*WHAT THE EXERCISE ASKS*.
Could you write out, exactly as they stand, only the lines in the listing below from the line with "Task: Click the grey step 4 number badge" to the line with "This screenshot has width=800, height=450.", both ends included, without the pictures?

*RECORDS TO PROCESS*.
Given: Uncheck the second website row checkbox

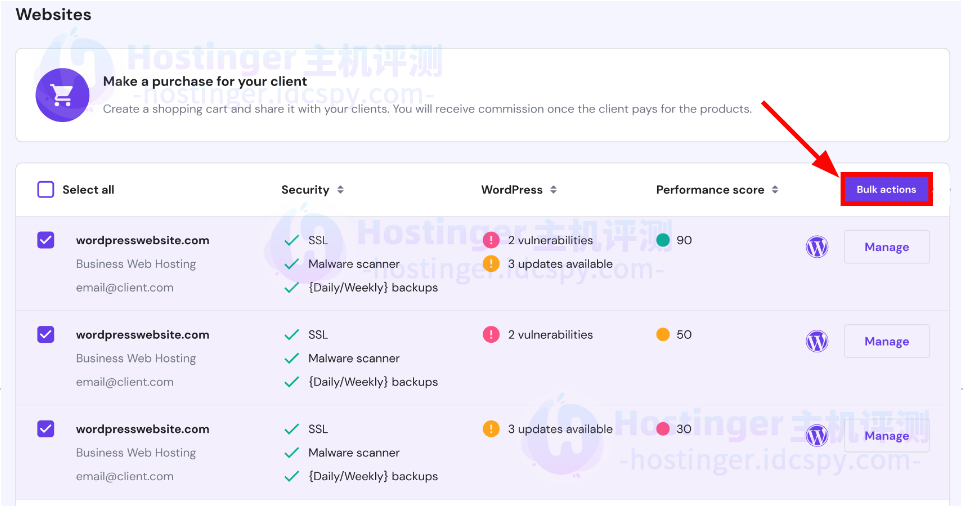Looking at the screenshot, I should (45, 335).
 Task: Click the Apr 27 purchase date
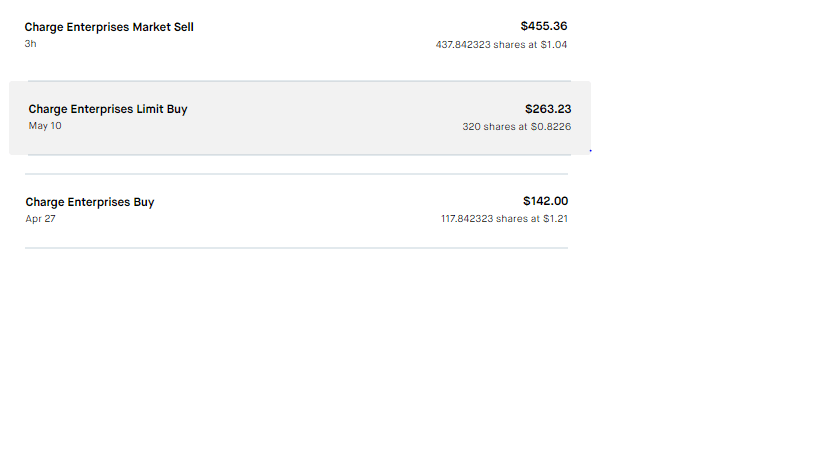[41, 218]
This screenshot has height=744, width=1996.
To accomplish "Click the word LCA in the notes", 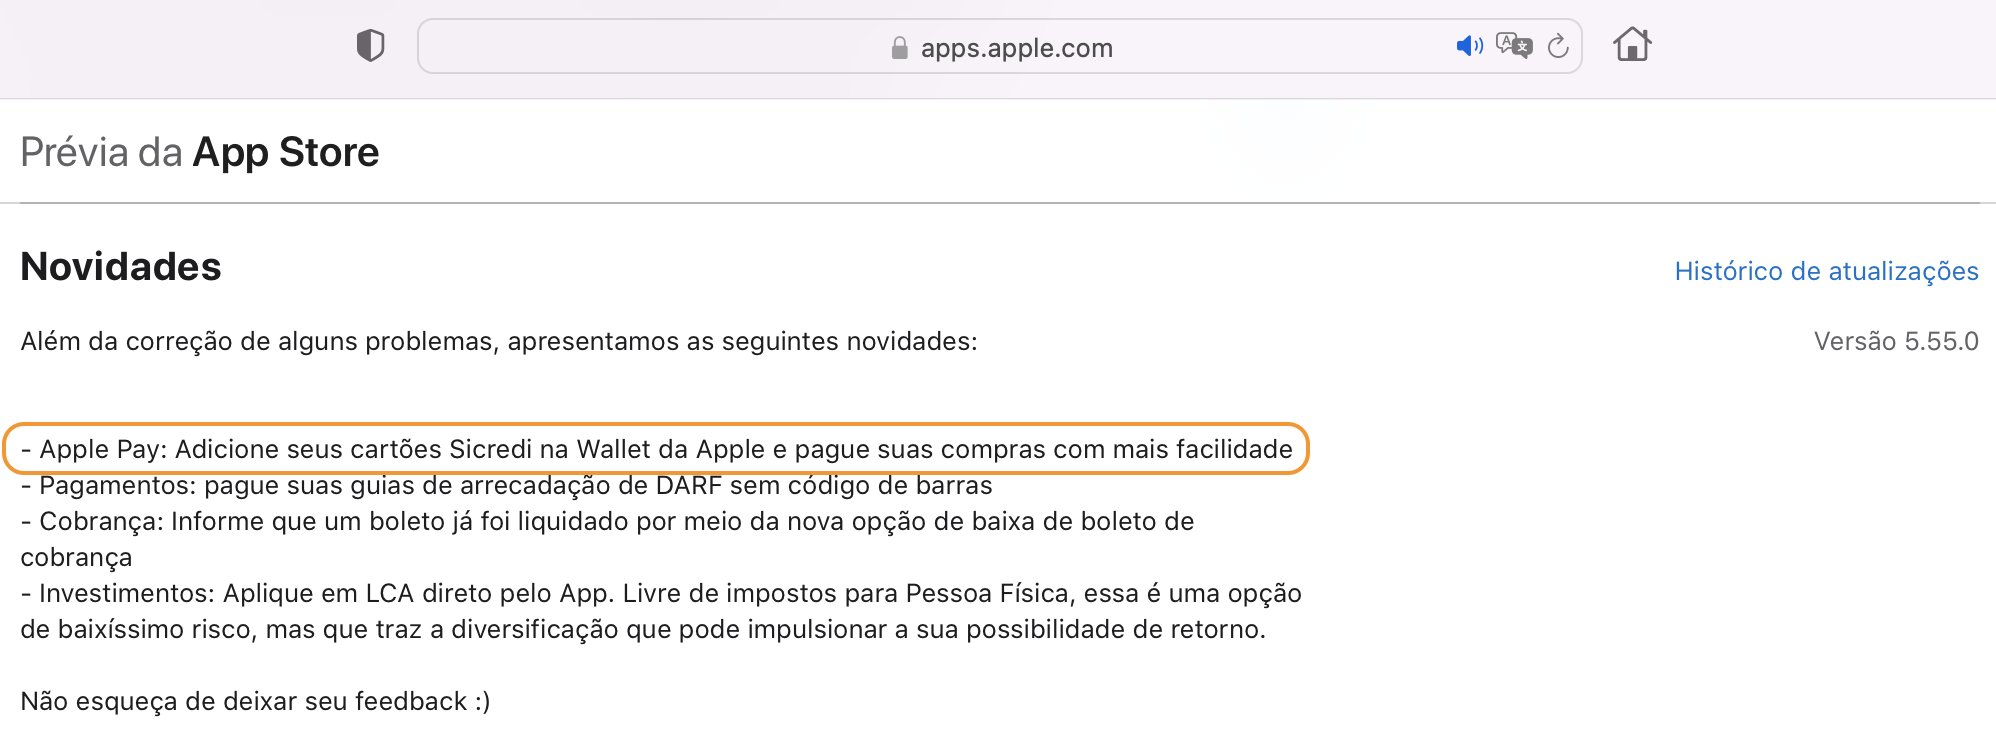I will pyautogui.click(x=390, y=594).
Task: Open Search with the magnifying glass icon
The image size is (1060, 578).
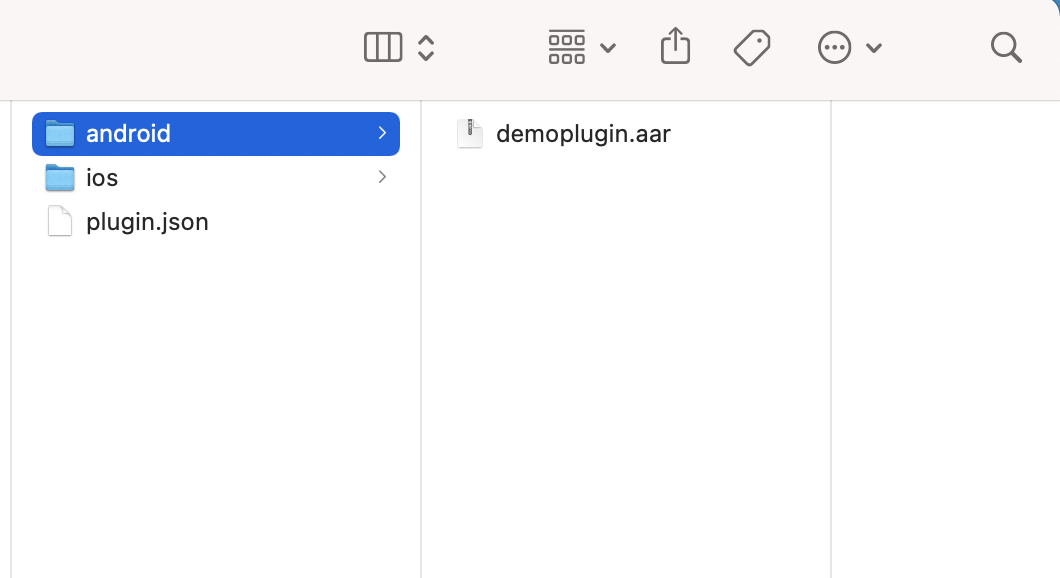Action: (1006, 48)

---

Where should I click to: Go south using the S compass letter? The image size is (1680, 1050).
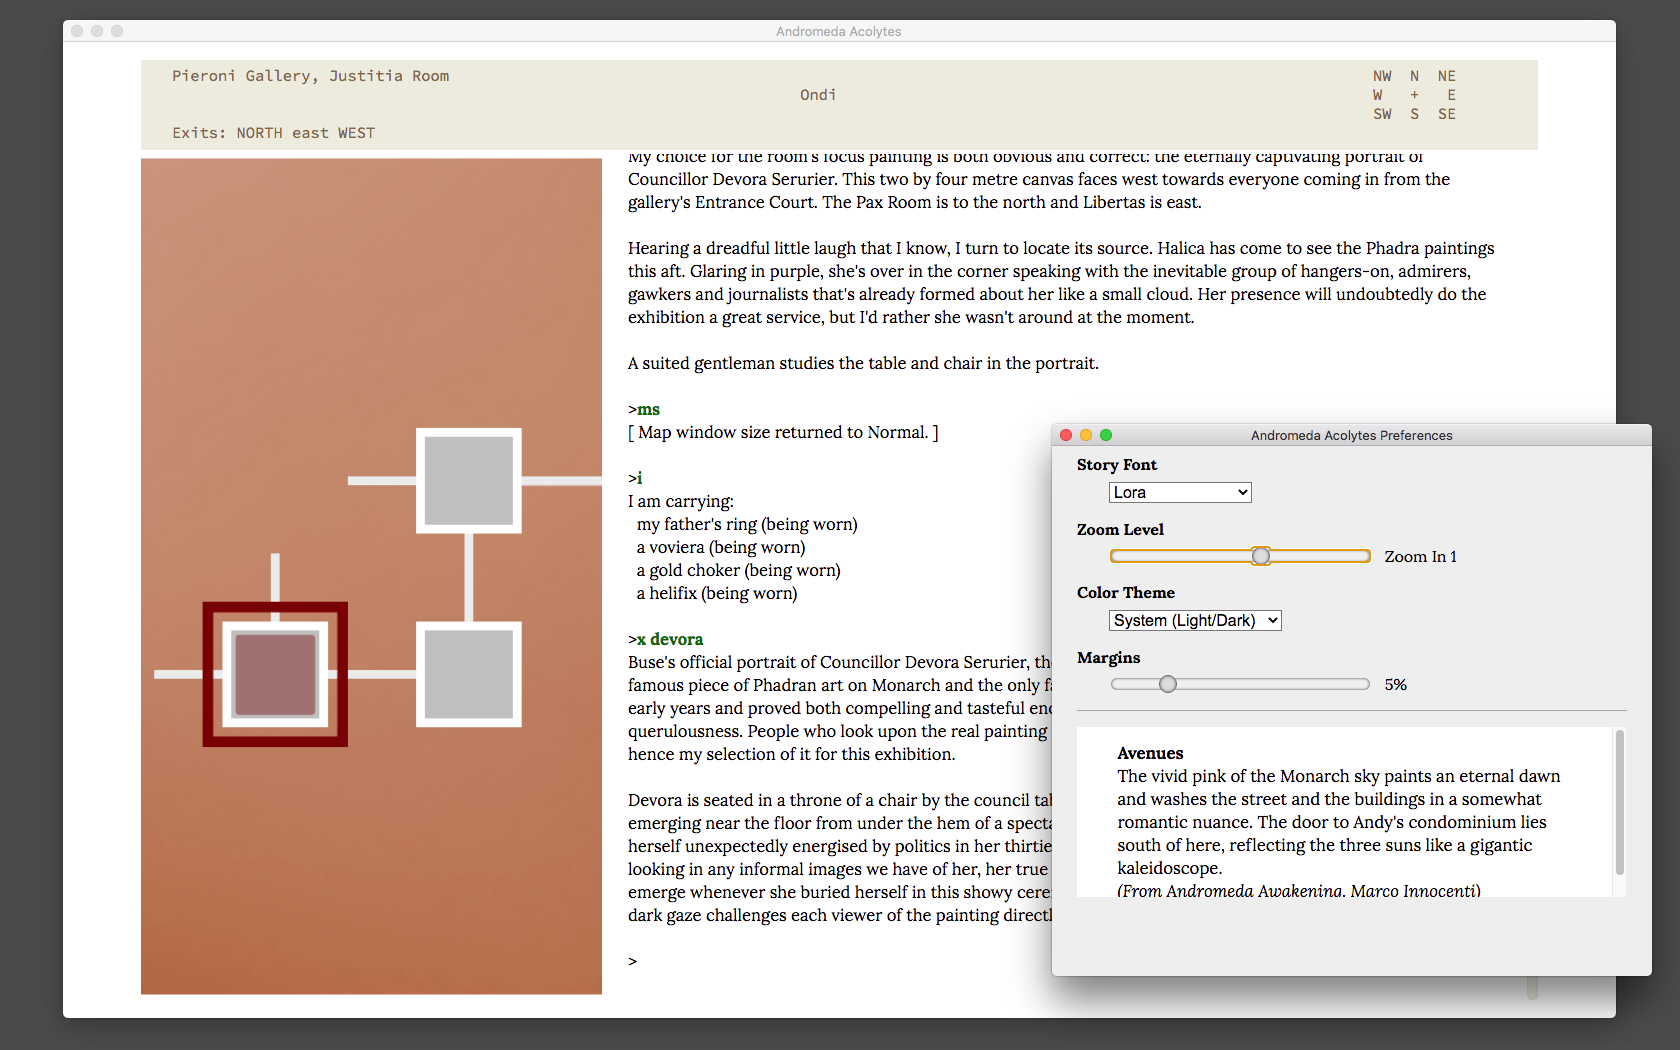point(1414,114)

...

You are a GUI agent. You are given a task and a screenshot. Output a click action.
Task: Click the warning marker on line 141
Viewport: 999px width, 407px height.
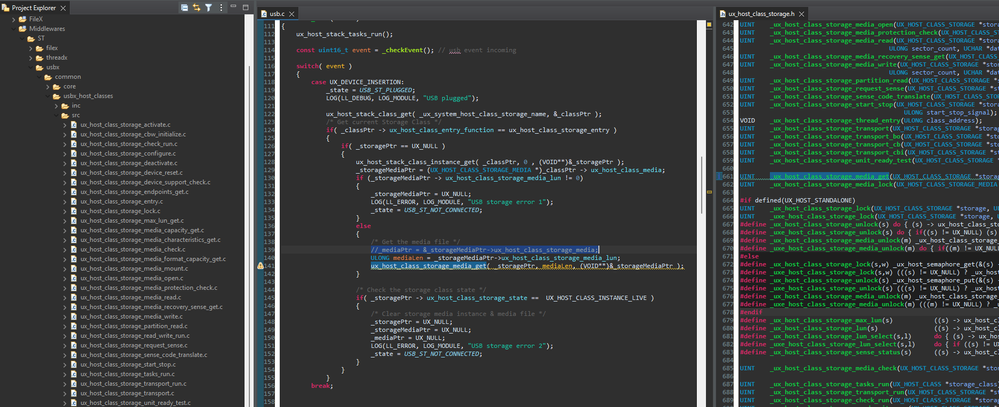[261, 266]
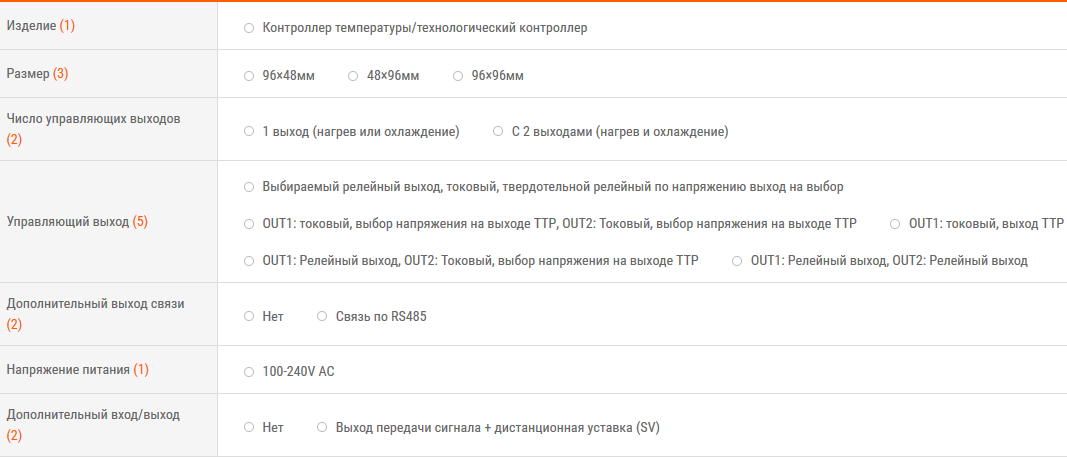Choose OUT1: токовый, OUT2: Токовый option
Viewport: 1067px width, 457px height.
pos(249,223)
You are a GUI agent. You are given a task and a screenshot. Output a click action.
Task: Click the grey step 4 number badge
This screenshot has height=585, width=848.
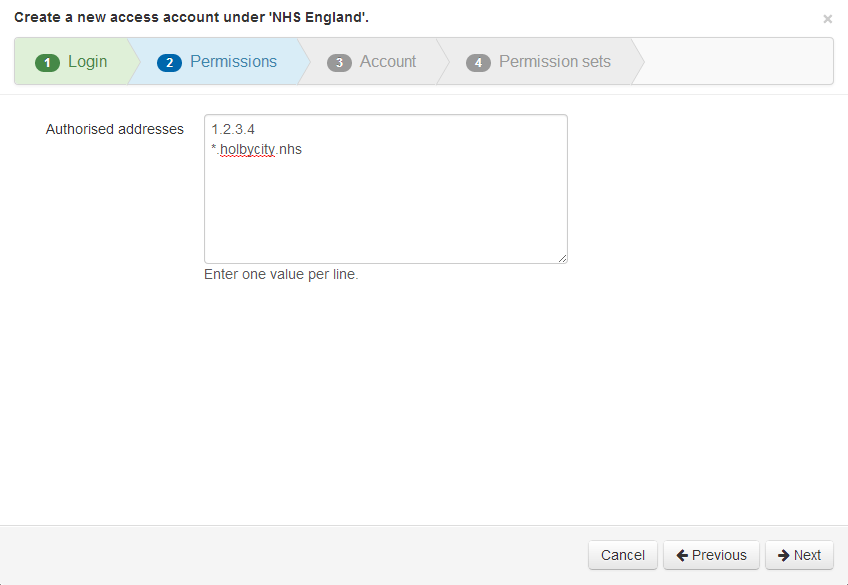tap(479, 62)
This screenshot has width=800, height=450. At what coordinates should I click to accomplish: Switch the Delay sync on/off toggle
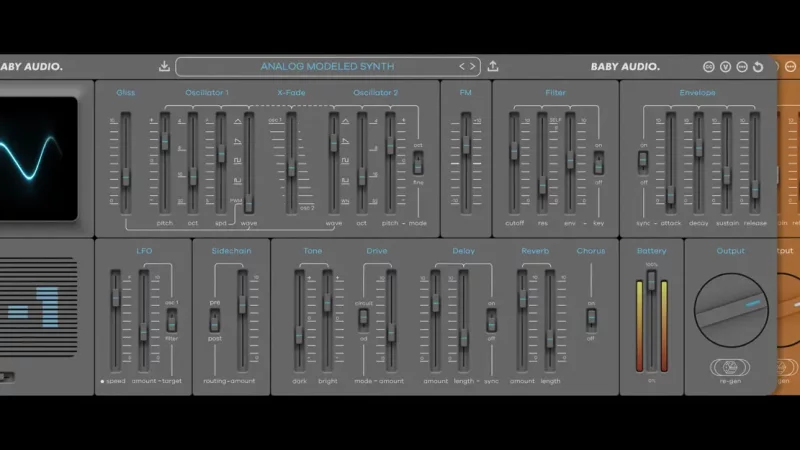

*WRITTEN ANSWER*.
Task: Click the grey step 4 number badge
This screenshot has height=585, width=848.
tap(479, 62)
This screenshot has width=800, height=450. At what coordinates should I click to accomplish: Switch the Delay sync on/off toggle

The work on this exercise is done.